All of the entries should be written out again exactly.

*** DATA RECORDS

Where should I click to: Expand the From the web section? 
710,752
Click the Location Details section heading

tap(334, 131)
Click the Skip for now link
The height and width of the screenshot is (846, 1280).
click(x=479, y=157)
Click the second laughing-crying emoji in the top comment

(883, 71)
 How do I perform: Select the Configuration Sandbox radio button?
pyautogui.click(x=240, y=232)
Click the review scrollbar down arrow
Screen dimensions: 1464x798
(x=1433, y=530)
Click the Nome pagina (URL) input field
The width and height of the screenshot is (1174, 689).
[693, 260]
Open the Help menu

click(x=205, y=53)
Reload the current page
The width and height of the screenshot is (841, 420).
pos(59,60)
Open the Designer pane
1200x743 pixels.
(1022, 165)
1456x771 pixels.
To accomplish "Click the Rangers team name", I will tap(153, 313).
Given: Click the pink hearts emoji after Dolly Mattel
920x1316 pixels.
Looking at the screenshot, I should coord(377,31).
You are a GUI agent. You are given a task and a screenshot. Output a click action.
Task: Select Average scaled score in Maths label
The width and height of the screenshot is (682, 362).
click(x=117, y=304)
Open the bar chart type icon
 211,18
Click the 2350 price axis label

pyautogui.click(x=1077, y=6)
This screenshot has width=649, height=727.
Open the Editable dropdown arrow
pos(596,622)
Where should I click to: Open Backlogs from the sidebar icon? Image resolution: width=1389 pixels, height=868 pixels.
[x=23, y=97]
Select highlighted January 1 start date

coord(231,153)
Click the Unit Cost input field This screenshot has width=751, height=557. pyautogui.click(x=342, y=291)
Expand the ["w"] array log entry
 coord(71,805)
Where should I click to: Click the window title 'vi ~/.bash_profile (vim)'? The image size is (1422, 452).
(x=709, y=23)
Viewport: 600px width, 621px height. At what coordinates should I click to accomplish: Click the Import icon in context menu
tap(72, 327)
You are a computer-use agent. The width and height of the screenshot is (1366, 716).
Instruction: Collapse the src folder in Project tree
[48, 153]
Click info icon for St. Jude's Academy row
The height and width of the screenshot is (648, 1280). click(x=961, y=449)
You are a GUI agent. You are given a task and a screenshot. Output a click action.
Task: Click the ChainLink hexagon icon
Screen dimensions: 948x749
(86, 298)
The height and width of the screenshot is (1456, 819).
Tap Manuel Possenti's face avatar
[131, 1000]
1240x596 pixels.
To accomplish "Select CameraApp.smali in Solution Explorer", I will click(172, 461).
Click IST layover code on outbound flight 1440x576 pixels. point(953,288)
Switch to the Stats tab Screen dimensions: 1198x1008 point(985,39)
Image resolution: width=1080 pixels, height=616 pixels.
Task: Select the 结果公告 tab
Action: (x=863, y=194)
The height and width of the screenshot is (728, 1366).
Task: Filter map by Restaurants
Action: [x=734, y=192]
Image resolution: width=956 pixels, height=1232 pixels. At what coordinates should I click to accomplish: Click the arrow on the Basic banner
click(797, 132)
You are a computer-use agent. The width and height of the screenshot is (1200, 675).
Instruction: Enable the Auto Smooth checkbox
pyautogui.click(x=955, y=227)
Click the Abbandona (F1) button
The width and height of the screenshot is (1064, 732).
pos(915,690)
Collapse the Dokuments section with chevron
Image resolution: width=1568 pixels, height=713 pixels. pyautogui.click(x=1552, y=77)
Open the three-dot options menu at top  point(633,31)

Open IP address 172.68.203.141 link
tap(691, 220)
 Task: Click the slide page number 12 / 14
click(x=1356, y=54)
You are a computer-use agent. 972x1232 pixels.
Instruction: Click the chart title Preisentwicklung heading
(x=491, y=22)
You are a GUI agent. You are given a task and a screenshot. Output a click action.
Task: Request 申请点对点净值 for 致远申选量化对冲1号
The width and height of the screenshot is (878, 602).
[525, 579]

******

▸ **EXERCISE RESULT**:
Where should I click to: Expand the From the web section? 
710,752
Click the Location Details section heading

tap(334, 131)
Click the Skip for now link
The height and width of the screenshot is (846, 1280).
click(x=479, y=157)
Click the second laughing-crying emoji in the top comment

(883, 71)
 How do I perform: Select the Configuration Sandbox radio button?
pyautogui.click(x=240, y=232)
Click the review scrollbar down arrow
Screen dimensions: 1464x798
(x=1433, y=530)
Click the Nome pagina (URL) input field
The width and height of the screenshot is (1174, 689).
[693, 260]
Open the Help menu

click(x=205, y=53)
Reload the current page
The width and height of the screenshot is (841, 420).
pos(59,60)
Open the Designer pane
1200x743 pixels.
(1022, 165)
1456x771 pixels.
To accomplish "Click the Rangers team name", I will tap(153, 313).
Given: Click the pink hearts emoji after Dolly Mattel
920x1316 pixels.
Looking at the screenshot, I should coord(377,31).
You are a GUI agent. You are given a task and a screenshot. Output a click action.
Task: Select Average scaled score in Maths label
The width and height of the screenshot is (682, 362).
click(x=117, y=304)
Open the bar chart type icon
 211,18
Click the 2350 price axis label

pyautogui.click(x=1077, y=6)
This screenshot has width=649, height=727.
Open the Editable dropdown arrow
pos(596,622)
Where should I click to: Open Backlogs from the sidebar icon? Image resolution: width=1389 pixels, height=868 pixels.
[x=23, y=97]
Select highlighted January 1 start date

coord(231,153)
Click the Unit Cost input field This screenshot has width=751, height=557. pyautogui.click(x=342, y=291)
Expand the ["w"] array log entry
 coord(71,805)
Where should I click to: Click the window title 'vi ~/.bash_profile (vim)'? The image size is (1422, 452).
(x=709, y=23)
Viewport: 600px width, 621px height. At what coordinates should I click to accomplish: Click the Import icon in context menu
tap(72, 327)
You are a computer-use agent. The width and height of the screenshot is (1366, 716).
Instruction: Collapse the src folder in Project tree
[48, 153]
Click info icon for St. Jude's Academy row
The height and width of the screenshot is (648, 1280). click(x=961, y=449)
You are a GUI agent. You are given a task and a screenshot. Output a click action.
Task: Click the ChainLink hexagon icon
Screen dimensions: 948x749
(86, 298)
The height and width of the screenshot is (1456, 819).
Tap Manuel Possenti's face avatar
[131, 1000]
1240x596 pixels.
To accomplish "Select CameraApp.smali in Solution Explorer", I will click(172, 461).
Click IST layover code on outbound flight 1440x576 pixels. point(953,288)
Switch to the Stats tab Screen dimensions: 1198x1008 point(985,39)
Image resolution: width=1080 pixels, height=616 pixels.
Task: Select the 结果公告 tab
Action: (x=863, y=194)
The height and width of the screenshot is (728, 1366).
Task: Filter map by Restaurants
Action: [x=734, y=192]
Image resolution: width=956 pixels, height=1232 pixels. At what coordinates should I click to accomplish: Click the arrow on the Basic banner
click(797, 132)
You are a computer-use agent. The width and height of the screenshot is (1200, 675).
Instruction: Enable the Auto Smooth checkbox
pyautogui.click(x=955, y=227)
Click the Abbandona (F1) button
The width and height of the screenshot is (1064, 732).
pos(915,690)
Collapse the Dokuments section with chevron
Image resolution: width=1568 pixels, height=713 pixels. pyautogui.click(x=1552, y=77)
Open the three-dot options menu at top  point(633,31)

Open IP address 172.68.203.141 link
tap(691, 220)
 Task: Click the slide page number 12 / 14
click(x=1356, y=54)
You are a computer-use agent. 972x1232 pixels.
Instruction: Click the chart title Preisentwicklung heading
(x=491, y=22)
You are a GUI agent. You are given a task and a screenshot. Output a click action.
Task: Request 申请点对点净值 for 致远申选量化对冲1号
The width and height of the screenshot is (878, 602).
[525, 579]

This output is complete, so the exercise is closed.